When your once-successful business starts to experience some form of stagnation – your employees are not motivated to put in their best, you’re experiencing customer attrition and maybe even financial losses – it may be time to start re-energizing your business.
Re-energizing your business means injecting fresh a boost of energy into your business, so that it becomes not just as successful as it was before, but maybe even more successful than that. A sustainable business is one that is able to successfully reinvent itself over the years, making sure that it remains viable in the market by meeting the constantly changing demands of their customers in the way they want their needs met. If you want your business to be sustainable and successful, the steps in this blog post will help you to inject energy into your business and start afresh.
Steps to Re-energizing Your Business
1. Reorganize and Realign Talent
In football, fans usually complain that the coach of their favourite team is not using players in their best positions to maximize their potential, and the same concept goes in business too. As the business owner, if you have too many responsibilities, it affects your ability to run the business effectively. Step back and carefully evaluate the strengths and weaknesses of your team: employees, support infrastructure, business processes, etc. Based on your assessment reassign roles and tasks to those who are most qualified for those positions. Shake things up so that everyone gets to work where they will make the most positive impact on the business.

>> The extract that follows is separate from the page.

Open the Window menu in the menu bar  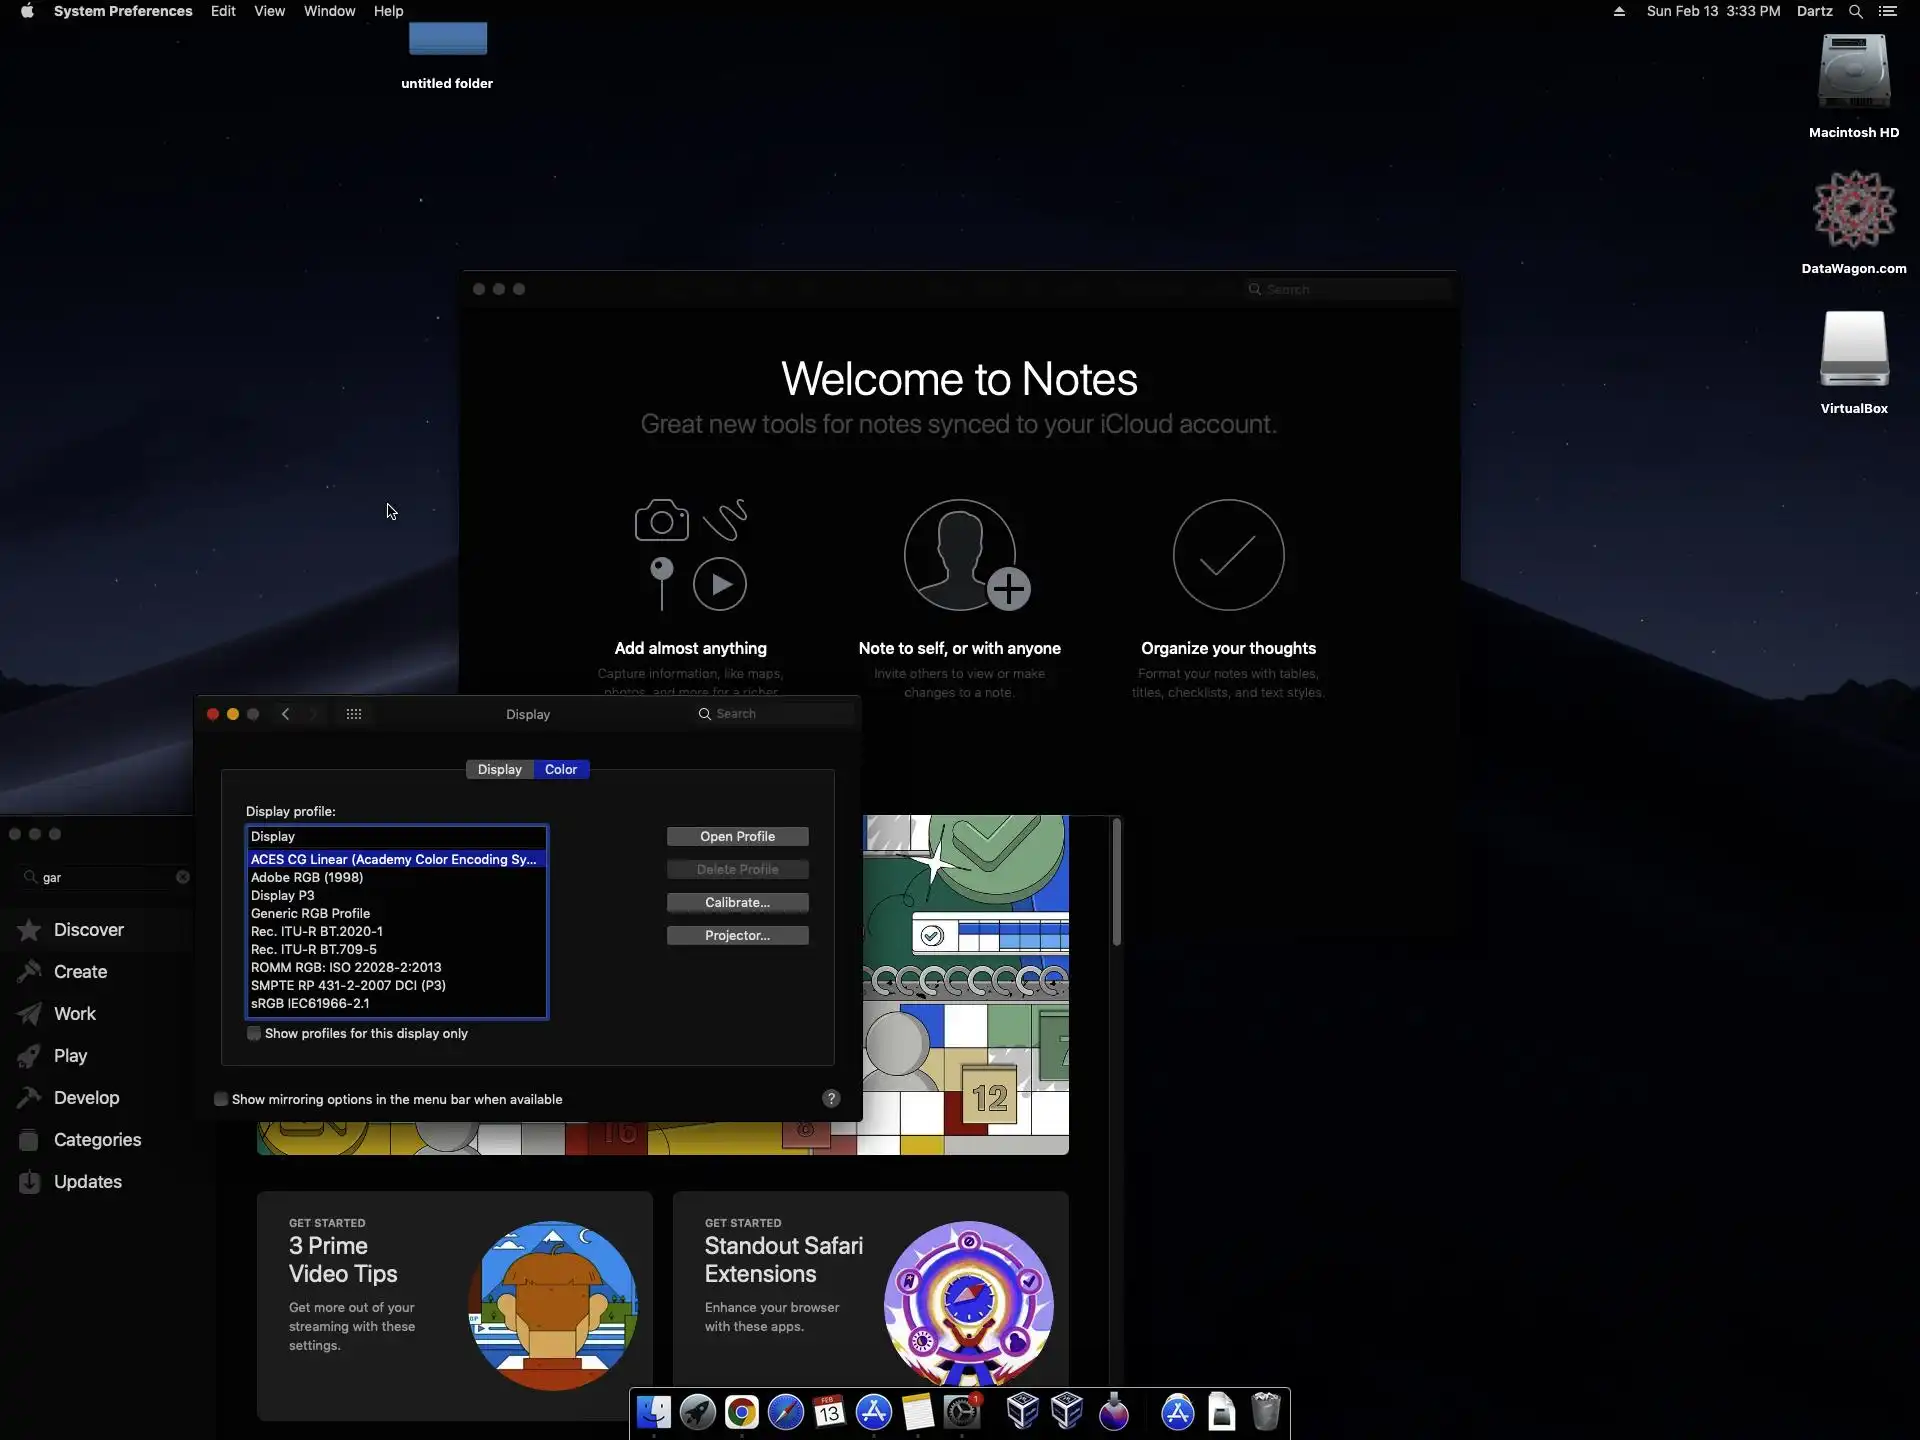pyautogui.click(x=329, y=11)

2. Change how you access your customers
If due to financial or contractual obligations you’re not able to change your business location to be closer to your customers, then change how your customers access you. If customer numbers have dropped and motivation is low, then set up a campaign to deliberately engage your customers. This could be online – which is always the cheapest and most effective – supported by phone calls and/or visits to your most important customers. This strategic move will increase your share of your customer’s mind your access to more customers if you include a reward scheme for referrals.

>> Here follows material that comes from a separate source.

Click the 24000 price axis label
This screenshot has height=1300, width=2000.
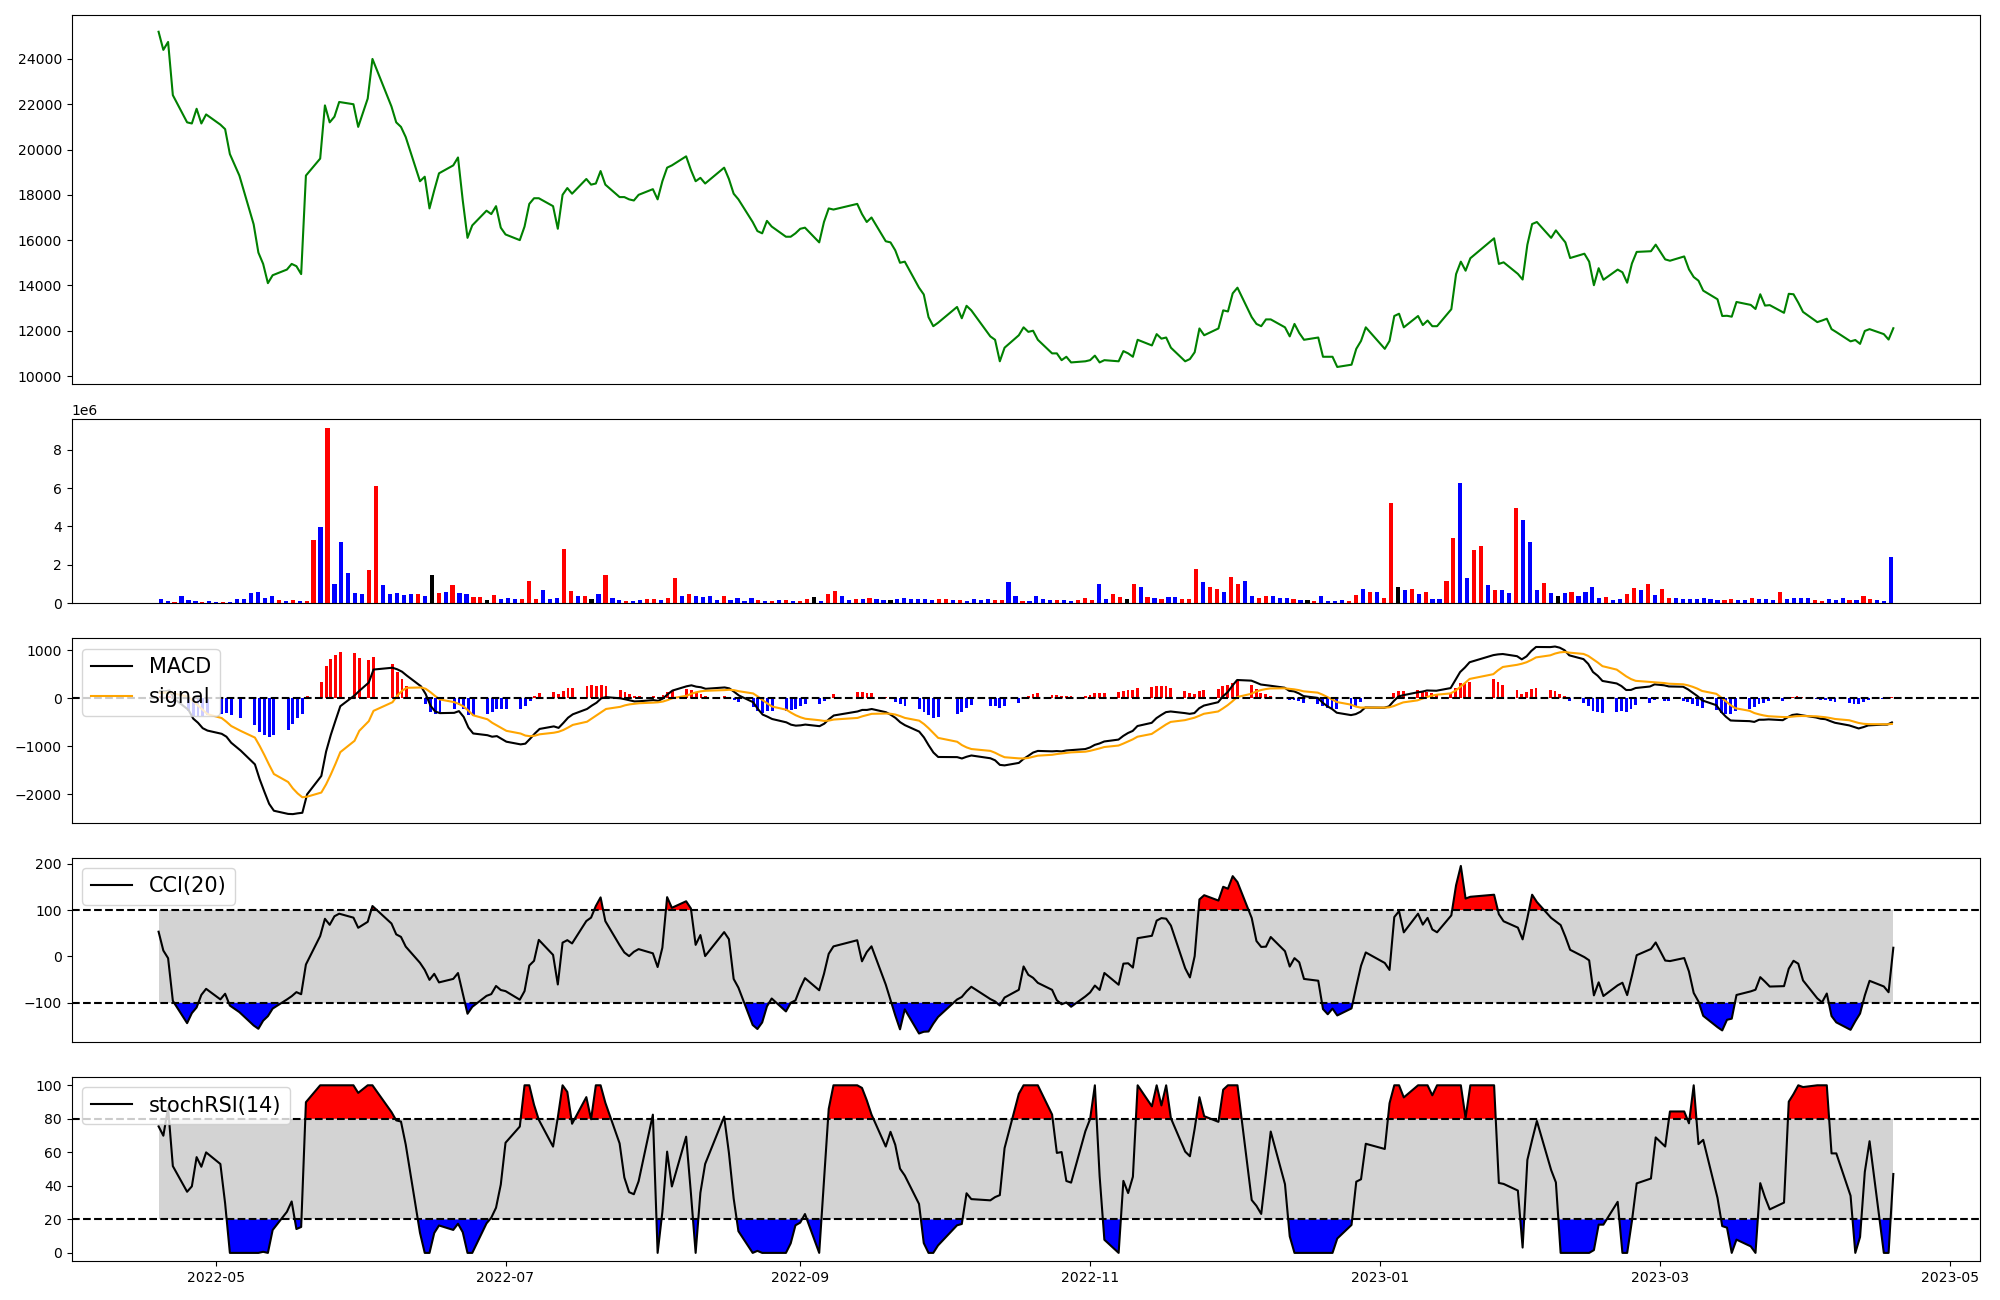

3. Revamp your Products, or Introduce New Products
Revamping existing products can be risky, so you need to be clear on what’s already working well and what isn’t. Leave what’s working and see how to tweak or enhance what isn’t. The potential this move has to bring in more profit, maintain customer loyalty, and upgrade your business image is great. Based on your engagement with your market you could create a new product, but test it first with a small customer base for acceptance before you throw too much money behind it.
4. Refresh your Brand
Refreshing your brand by making small but significant changes to your company’s image can revitalize your business extraordinarily. Ways you can do this include refreshing your logo, upgrading your website or creating a website if you don’t have one; becoming active on social media, and trying out new marketing strategies. Try a few low cost options to see what works, then invest in those you’re seeing good returns on.
5. Trim Down your Staff
This is painful but necessary. Recognise if you have the wrong number and/or fit of people and let them go in a dignified manner. Trimming down your staff helps manage your costs and makes room for new talent to come in that will bring new energy into your business. Moving people across functions also keeps everyone on their toes, so that sluggishness and lack of motivation do not get a hold in the company.
6. Learn and Grow
As the leader you set the pace and direction of your business, so it’s important you drive the process of ensuring you and your team keep learning and growing. This may mean getting an additional certification brushing up on leadership skills, taking relevant online courses, or organizing workshops and seminars for you and your staff. Leverage on relationships with friends/family for discounted rates in high quality face-to-face learning sessions. Don’t have the mindset if not training your team because they will leave. Invest in them so those who remain will take your organisation forward.
7. Evaluate your offerings
Critically evaluate all your products and services, and single out those that do very well in the market, those that have the most potential to bring in new revenue streams and those you should shut down. Redirect your focus on those products that are doing/have the potential to do well rather than focusing on the low-performing parts of the business.
Ideally you should carry this kind of exercise out at least once a year to make sure things are still performing optimally. Don’t wait for there to be a problem and start fire-fighting.